=== EXTRACTED ENTRIES ===

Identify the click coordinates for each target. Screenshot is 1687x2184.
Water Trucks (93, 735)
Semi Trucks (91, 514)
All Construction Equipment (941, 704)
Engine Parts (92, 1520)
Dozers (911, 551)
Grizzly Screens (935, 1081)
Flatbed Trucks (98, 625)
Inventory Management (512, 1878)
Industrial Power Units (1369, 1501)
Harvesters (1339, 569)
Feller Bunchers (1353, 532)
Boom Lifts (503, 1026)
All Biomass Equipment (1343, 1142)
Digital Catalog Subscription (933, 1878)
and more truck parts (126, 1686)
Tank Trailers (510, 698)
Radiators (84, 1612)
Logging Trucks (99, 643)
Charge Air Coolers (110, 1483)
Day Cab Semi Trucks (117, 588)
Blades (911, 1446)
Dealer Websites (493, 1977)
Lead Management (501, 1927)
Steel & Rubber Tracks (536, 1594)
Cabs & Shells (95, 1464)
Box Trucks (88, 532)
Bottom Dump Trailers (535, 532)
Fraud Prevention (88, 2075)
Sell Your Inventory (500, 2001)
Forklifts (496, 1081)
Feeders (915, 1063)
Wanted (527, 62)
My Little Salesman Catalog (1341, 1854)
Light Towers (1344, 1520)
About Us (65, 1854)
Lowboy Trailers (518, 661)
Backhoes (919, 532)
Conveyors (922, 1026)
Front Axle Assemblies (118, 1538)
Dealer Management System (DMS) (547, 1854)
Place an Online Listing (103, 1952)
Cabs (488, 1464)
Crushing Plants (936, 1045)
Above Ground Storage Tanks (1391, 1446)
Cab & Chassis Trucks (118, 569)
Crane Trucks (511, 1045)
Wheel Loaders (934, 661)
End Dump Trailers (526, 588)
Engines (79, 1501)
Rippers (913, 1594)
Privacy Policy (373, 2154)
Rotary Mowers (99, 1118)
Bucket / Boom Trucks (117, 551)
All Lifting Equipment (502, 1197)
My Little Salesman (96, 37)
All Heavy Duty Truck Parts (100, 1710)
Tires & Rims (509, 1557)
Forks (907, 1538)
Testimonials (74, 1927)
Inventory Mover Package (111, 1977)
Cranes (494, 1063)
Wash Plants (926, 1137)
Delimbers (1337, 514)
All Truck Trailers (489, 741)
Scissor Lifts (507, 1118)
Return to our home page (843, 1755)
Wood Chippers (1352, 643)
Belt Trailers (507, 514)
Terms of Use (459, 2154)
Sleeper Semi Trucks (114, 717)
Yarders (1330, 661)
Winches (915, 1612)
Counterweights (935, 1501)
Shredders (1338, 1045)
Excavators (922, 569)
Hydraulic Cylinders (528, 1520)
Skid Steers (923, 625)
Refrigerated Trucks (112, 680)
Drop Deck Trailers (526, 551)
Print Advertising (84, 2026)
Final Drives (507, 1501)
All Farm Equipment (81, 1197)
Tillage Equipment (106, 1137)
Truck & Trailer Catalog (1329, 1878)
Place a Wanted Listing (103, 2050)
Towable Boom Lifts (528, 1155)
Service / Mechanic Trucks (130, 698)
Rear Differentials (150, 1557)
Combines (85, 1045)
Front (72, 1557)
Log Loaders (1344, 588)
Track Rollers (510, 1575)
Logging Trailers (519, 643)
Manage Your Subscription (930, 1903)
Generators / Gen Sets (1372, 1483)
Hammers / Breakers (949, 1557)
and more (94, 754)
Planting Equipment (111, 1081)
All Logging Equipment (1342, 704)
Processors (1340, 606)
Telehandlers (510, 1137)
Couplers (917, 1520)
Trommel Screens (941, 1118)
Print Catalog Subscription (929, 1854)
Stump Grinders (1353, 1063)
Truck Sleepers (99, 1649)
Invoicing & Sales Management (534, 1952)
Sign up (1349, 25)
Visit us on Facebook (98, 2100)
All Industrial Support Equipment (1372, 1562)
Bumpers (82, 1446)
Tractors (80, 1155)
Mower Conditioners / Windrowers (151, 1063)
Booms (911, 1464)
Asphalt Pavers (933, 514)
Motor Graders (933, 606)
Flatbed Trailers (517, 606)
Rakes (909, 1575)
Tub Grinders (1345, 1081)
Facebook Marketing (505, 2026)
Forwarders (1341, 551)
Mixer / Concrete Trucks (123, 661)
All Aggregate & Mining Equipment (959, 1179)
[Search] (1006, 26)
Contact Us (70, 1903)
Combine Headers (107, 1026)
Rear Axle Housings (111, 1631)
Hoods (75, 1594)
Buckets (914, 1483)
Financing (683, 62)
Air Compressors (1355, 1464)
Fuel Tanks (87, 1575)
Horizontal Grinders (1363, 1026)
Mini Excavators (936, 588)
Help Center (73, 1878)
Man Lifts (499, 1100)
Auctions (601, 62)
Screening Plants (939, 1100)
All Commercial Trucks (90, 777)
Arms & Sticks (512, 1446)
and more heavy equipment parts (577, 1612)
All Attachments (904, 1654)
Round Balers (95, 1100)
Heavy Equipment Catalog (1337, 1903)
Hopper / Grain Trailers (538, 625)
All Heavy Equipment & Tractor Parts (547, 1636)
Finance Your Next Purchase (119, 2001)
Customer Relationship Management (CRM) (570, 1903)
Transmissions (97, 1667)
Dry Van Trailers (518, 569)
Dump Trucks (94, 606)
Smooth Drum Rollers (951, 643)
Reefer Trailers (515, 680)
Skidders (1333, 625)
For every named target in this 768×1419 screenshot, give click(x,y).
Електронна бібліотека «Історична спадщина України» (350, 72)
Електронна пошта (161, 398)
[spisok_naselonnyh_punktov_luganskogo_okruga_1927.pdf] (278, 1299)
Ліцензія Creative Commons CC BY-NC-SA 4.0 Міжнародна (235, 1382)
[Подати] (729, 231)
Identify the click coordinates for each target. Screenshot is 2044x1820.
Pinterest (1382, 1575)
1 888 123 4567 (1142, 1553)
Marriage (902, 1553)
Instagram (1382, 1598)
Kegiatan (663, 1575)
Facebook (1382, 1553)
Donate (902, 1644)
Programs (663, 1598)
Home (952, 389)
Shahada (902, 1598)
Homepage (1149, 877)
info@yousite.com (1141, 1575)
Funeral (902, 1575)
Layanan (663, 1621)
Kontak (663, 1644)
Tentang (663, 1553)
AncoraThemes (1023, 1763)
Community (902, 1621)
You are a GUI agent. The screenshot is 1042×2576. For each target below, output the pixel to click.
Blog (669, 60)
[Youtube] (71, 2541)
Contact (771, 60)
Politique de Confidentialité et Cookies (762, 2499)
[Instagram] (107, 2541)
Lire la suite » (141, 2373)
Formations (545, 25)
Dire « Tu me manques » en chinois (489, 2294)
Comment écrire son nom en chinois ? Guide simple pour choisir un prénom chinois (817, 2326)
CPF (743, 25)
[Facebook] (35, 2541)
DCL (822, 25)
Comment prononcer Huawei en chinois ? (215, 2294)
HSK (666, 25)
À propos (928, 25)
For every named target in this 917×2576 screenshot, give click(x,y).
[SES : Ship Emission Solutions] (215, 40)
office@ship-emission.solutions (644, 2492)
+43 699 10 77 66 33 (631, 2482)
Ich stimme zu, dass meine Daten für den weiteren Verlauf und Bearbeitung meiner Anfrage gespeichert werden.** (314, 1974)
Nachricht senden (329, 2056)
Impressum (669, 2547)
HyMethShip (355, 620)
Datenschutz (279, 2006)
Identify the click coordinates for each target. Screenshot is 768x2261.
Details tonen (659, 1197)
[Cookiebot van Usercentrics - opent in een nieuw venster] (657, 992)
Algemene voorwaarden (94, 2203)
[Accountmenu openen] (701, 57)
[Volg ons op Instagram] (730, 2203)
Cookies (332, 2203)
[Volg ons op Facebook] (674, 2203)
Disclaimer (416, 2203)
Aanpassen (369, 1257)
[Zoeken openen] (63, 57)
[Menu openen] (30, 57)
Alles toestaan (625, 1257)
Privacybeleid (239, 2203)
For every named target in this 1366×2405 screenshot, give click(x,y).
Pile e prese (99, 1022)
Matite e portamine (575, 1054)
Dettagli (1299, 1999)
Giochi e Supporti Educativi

===

# WHAT IS REQUIRED
From the line that contains "For every named target in this 1366×2405" down to the final line of the entries, print every line exactly as it is, and only those lines.

# YOUR RESPONSE
For every named target in this 1366×2405 screenshot, give click(x,y).
Pile e prese (99, 1022)
Matite e portamine (575, 1054)
Dettagli (1299, 1999)
Giochi e Supporti Educativi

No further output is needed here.